嫁いでいた娘が、2番目の子を出産するというので我が家に帰ってきたときのことです。1歳半になる上の子の子守りをまかされ、ずっとその孫と一緒にすごしていました。男の子で車が大好きなので、毎朝、家の前の県道にでて、通る車をながめ、「バスだ」「トラックだ」などと喜んでいました。

ある朝、その県道の歩道の縁石にひとりのおばあさんがすわり込んでいました。「栗どろぼう」のおばあさんです。私の裏庭の栗が実るころになると必ずやってきて、ありったけ拾っていくのです。私や家族が見ていても注意してもやめる事はありません。ひどいときは、大きな枝ごと折り取ってもって行きます。栗にかぎらず、よその畑の野菜を取っていくので、まあ、近所の「鼻つまみ者」になっている人です。

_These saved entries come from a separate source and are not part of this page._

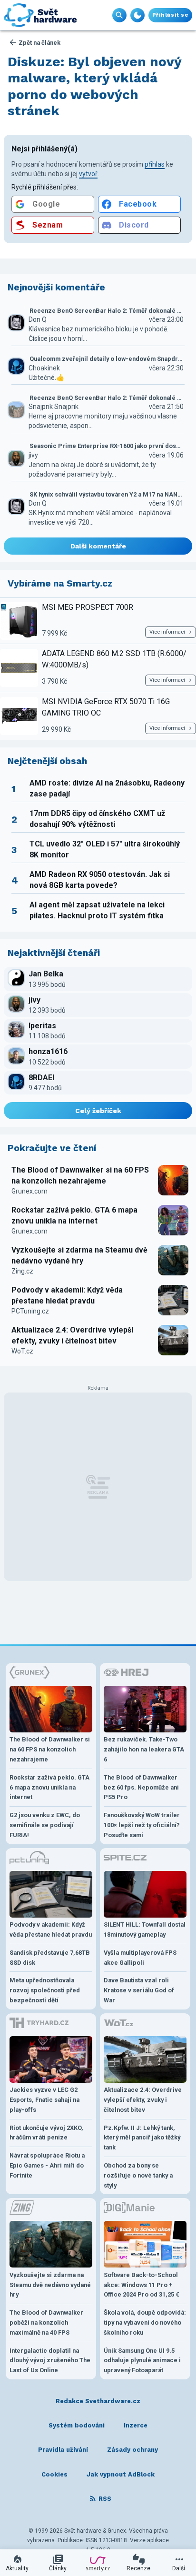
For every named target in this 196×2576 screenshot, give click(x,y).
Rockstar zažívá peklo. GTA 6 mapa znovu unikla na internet (74, 1215)
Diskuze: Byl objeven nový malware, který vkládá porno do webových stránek (95, 86)
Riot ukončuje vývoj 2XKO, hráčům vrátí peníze (46, 2132)
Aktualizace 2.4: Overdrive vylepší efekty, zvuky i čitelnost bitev (72, 1335)
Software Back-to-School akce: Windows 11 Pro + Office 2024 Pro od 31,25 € (141, 2284)
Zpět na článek (39, 42)
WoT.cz (22, 1351)
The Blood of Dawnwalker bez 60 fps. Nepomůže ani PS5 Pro (141, 1787)
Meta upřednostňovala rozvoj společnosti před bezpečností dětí (45, 1990)
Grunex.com (29, 1191)
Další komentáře (98, 546)
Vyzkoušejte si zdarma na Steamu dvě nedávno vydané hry (79, 1255)
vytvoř (88, 174)
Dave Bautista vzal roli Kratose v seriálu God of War (139, 1990)
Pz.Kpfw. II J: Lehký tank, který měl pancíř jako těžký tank (142, 2137)
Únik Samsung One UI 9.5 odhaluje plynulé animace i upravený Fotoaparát (142, 2360)
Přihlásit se (170, 15)
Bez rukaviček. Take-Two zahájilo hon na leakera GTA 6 (144, 1749)
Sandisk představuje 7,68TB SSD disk (50, 1957)
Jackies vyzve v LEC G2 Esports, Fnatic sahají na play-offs (44, 2099)
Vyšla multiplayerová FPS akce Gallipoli (140, 1957)
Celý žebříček (98, 1110)
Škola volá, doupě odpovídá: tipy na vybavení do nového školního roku (145, 2322)
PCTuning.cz (30, 1311)
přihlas (155, 164)
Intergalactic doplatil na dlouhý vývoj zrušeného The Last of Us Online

そのおばあさんが、何か熱心に読んでいるのです。なんだろうと思ってチラッと見たら、どこかでひろったのでしょう、ファッション雑誌を眺めているのです。身なりにはまったくかまわない人なので、「へえ、ファッションにも関心はあるんだ!」と、ちょっとびっくりしました。そのとき、気配で、私のほうを振り返ったおばあさんと、私が抱いていた孫の目があったのです。孫はにこっと笑いました。すると、普段笑顔を見せたことのないそのおばあさんが、孫に笑い返したのです。かわいい孫に笑顔をかけてくれたおばあさんに、私もつられて、「おはようございます」と、それこそ始めて声をかけました。人の心とは面白いものです。こちらが笑顔を向ければ、あちらも、固い心がゆるんで、笑顔を返してくれる。そうすればこちらの心もゆるむ。幼い子供がそのきっかけを作ってくれたのです。

おばあさんの「栗どろぼう」は、それからも相変わらずなのですが、以前ほど不快には思わなくなりました。